= Source excerpt =
After the close of the quarter, Raytheon announced that it has agreed to sell AIS to L-3 Communications for $1.13 billion. The sale is expected to close by the end of the first quarter 2002. As part of the transaction, Raytheon will retain the ASTOR (Airborne Standoff Radar) program, certain receivables and the Boeing Business Jet program, which is nearing completion. The company expects to deliver one remaining aircraft in the first quarter of 2002 and the last aircraft in the second quarter of 2002.
AIS had backlog of $1.9 billion at the end of the fourth quarter.
Commercial Electronics
Commercial Electronics (CE) had fourth quarter sales of $114 million, compared with $182 million a year ago. The divestiture of Raytheon Recreational Marine in January of 2001 accounted for a $30 million decline in sales. CE recorded an operating loss for the quarter of $14 million. The loss was due primarily to continued weakness in CE's markets.
Raytheon Aircraft Company
Raytheon Aircraft Company (RAC) had sales of $718 million in the 2001 fourth quarter, compared with $847 million a year ago. RAC shipped 129 aircraft during the quarter, including 15 Premier I business jets. The business had an operating loss of $37 million in the fourth quarter of 2001, compared with operating income of $60 million a year ago. The loss was driven by lower volume and adverse mix, with shipments of Hawkers, Beechjets and 1900D products down 18 units year-over-year.
During the quarter, RAC was awarded a contract worth potentially $1.22 billion for T-6A Texan II military training aircraft, associated ground-based training devices and technical support. The contract is the largest in RAC's history, and is part of the Joint Primary Aircraft Training System (JPATS) program, which calls for nearly 800 aircraft through the year 2017. To date, the U.S. Air Force and U.S. Navy have ordered 168 of the two-seat T-6As.
During the quarter, Raytheon announced its intention to form a joint venture between Raytheon Travel Air, its fractional aircraft ownership business, and Flight Options Inc. The new company, in which Raytheon would own 49.9 percent and Flight Options would own 50.1 percent, will be able to capitalize on the growing demand for fractional ownership services. Under terms of the agreement, RAC will supply the new company, Flight Options LLC, with 115 new business jets over five years in a transaction worth approximately $900 million. The transaction is expected to be finalized by the end of the first quarter 2002.
RAC had backlog of $4.2 billion at the end of the fourth quarter.
Discontinued Operations
The company recorded a fourth quarter loss from discontinued operations of $143 million after-tax, or $0.37 per diluted share. The loss included $68 million for increased cost-to-complete estimates for two Massachusetts construction projects; $53 million primarily related to cost growth on certain other construction projects rejected by Washington Group International in the third quarter of 2001 on which the company has guarantees or other support agreements; and $22 million for legal and management costs and interest expense related to discontinued operations.
Based in Lexington, Mass., Raytheon Company is a global technology leader in defense, government and commercial electronics, and business and special mission aircraft.
Conference Call on fourth quarter 2001 Financial Results
There will be a conference call beginning at 9 a.m. ET on Jan. 24 to review the company's fourth quarter and full-year results. To listen to the call, dial 877.604.2081 (in the U.S.) or 706.679.7694 (international callers). There will also be an audio cast of the call on www.raytheon.com. Slides will also be available on the website.
A replay of the conference will be run from Noon ET Jan. 24 through Noon ET Jan. 28. The replay number is 800-642-1687 for U.S. callers and 706-645- 9291 for international callers. The reservation number for the replay is 2699723.

= Material =
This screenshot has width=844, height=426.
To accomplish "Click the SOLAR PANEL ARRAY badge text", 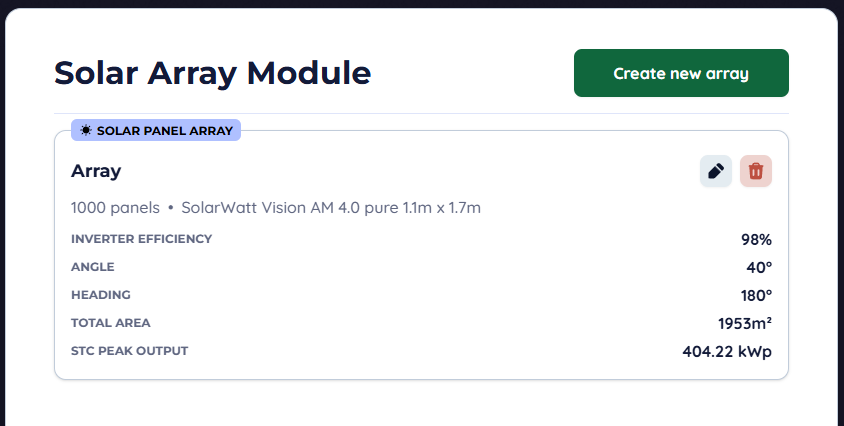I will (x=164, y=130).
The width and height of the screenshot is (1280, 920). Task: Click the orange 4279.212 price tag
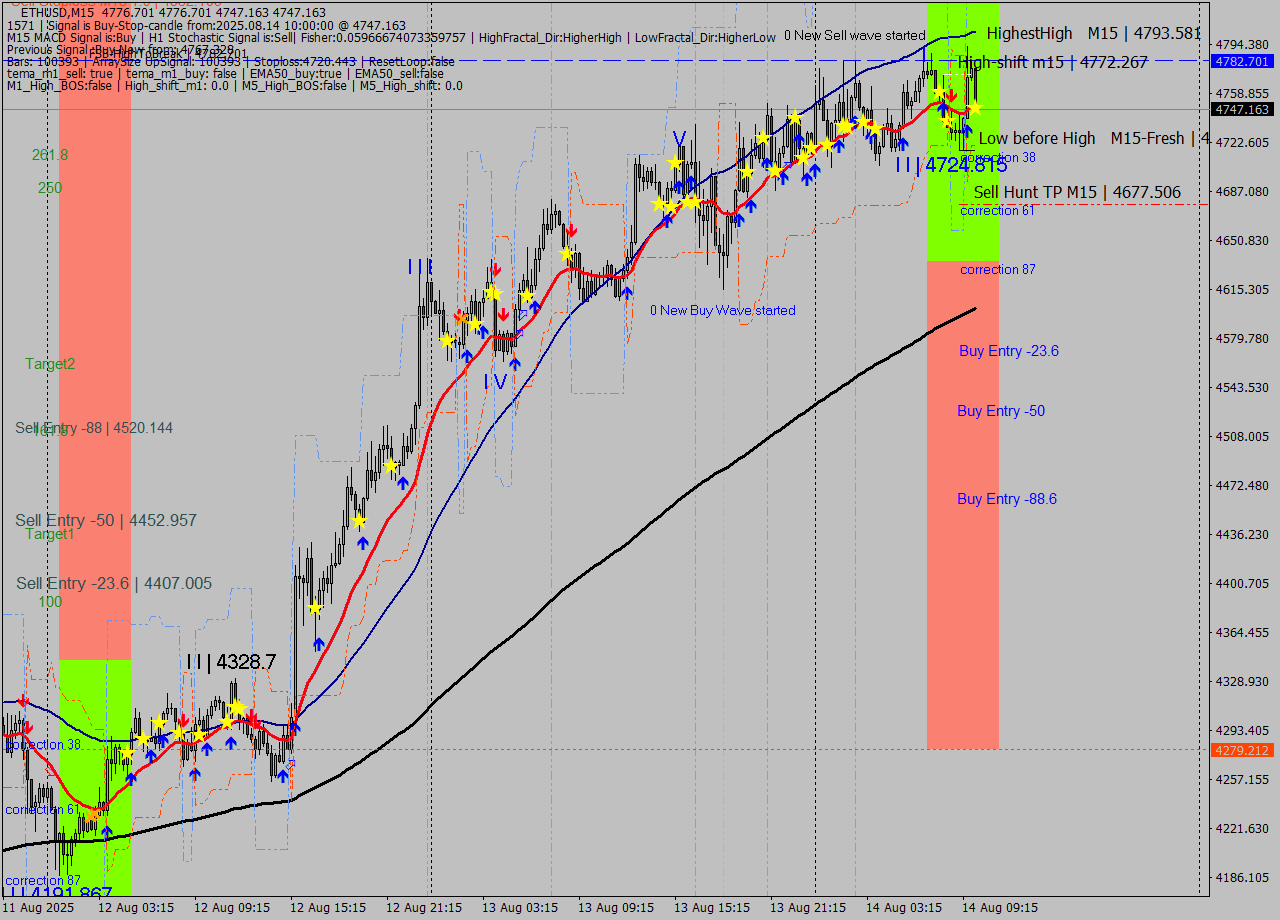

= To do =
(1) According to the earnings release, how many aircraft did Raytheon Aircraft Company ship during the 2001 fourth quarter?
(2) Extract the stretch of the earnings release from "During the quarter, RAC" through "the two-seat T-6As.".
The data above is not needed for any work on the earnings release.

= Written answers =
(1) 129 aircraft, including 15 Premier I business jets.

(2)
During the quarter, RAC was awarded a contract worth potentially $1.22 billion for T-6A Texan II military training aircraft, associated ground-based training devices and technical support. The contract is the largest in RAC's history, and is part of the Joint Primary Aircraft Training System (JPATS) program, which calls for nearly 800 aircraft through the year 2017. To date, the U.S. Air Force and U.S. Navy have ordered 168 of the two-seat T-6As.